▶ _Exercise data_:
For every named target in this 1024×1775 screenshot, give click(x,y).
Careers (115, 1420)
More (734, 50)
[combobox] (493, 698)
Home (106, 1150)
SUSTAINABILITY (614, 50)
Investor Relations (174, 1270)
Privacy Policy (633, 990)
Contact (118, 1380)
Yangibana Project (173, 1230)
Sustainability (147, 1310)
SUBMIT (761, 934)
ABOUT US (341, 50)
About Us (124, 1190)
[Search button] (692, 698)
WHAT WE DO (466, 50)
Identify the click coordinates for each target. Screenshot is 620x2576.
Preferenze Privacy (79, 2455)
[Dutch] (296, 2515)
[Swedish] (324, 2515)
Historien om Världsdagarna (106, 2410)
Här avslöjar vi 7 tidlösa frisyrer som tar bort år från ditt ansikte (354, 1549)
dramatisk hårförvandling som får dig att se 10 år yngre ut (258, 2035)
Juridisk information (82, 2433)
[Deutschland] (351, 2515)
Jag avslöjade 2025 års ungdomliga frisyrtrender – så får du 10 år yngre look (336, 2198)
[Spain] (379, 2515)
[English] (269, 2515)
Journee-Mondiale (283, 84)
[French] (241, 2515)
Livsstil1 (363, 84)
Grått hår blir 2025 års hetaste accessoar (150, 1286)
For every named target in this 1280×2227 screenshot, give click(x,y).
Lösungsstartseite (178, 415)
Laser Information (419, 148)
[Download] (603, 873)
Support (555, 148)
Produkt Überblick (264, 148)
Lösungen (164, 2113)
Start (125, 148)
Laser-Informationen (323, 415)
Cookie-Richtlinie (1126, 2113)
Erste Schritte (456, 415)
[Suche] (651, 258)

▶ _Instructions for the task_:
Nothing but an exact transcription of the records is expected.

▶ _Your response_:
For every named target in this 1024×1775 screenshot, give click(x,y).
Careers (115, 1420)
More (734, 50)
[combobox] (493, 698)
Home (106, 1150)
SUSTAINABILITY (614, 50)
Investor Relations (174, 1270)
Privacy Policy (633, 990)
Contact (118, 1380)
Yangibana Project (173, 1230)
Sustainability (147, 1310)
SUBMIT (761, 934)
ABOUT US (341, 50)
About Us (124, 1190)
[Search button] (692, 698)
WHAT WE DO (466, 50)
Identify the click coordinates for each target. Screenshot is 620x2576.
Preferenze Privacy (79, 2455)
[Dutch] (296, 2515)
[Swedish] (324, 2515)
Historien om Världsdagarna (106, 2410)
Här avslöjar vi 7 tidlösa frisyrer som tar bort år från ditt ansikte (354, 1549)
dramatisk hårförvandling som får dig att se 10 år yngre ut (258, 2035)
Juridisk information (82, 2433)
[Deutschland] (351, 2515)
Jag avslöjade 2025 års ungdomliga frisyrtrender – så får du 10 år yngre look (336, 2198)
[Spain] (379, 2515)
[English] (269, 2515)
Journee-Mondiale (283, 84)
[French] (241, 2515)
Livsstil1 (363, 84)
Grått hår blir 2025 års hetaste accessoar (150, 1286)
For every named target in this 1280×2227 screenshot, give click(x,y).
Lösungsstartseite (178, 415)
Laser Information (419, 148)
[Download] (603, 873)
Support (555, 148)
Produkt Überblick (264, 148)
Lösungen (164, 2113)
Start (125, 148)
Laser-Informationen (323, 415)
Cookie-Richtlinie (1126, 2113)
Erste Schritte (456, 415)
[Suche] (651, 258)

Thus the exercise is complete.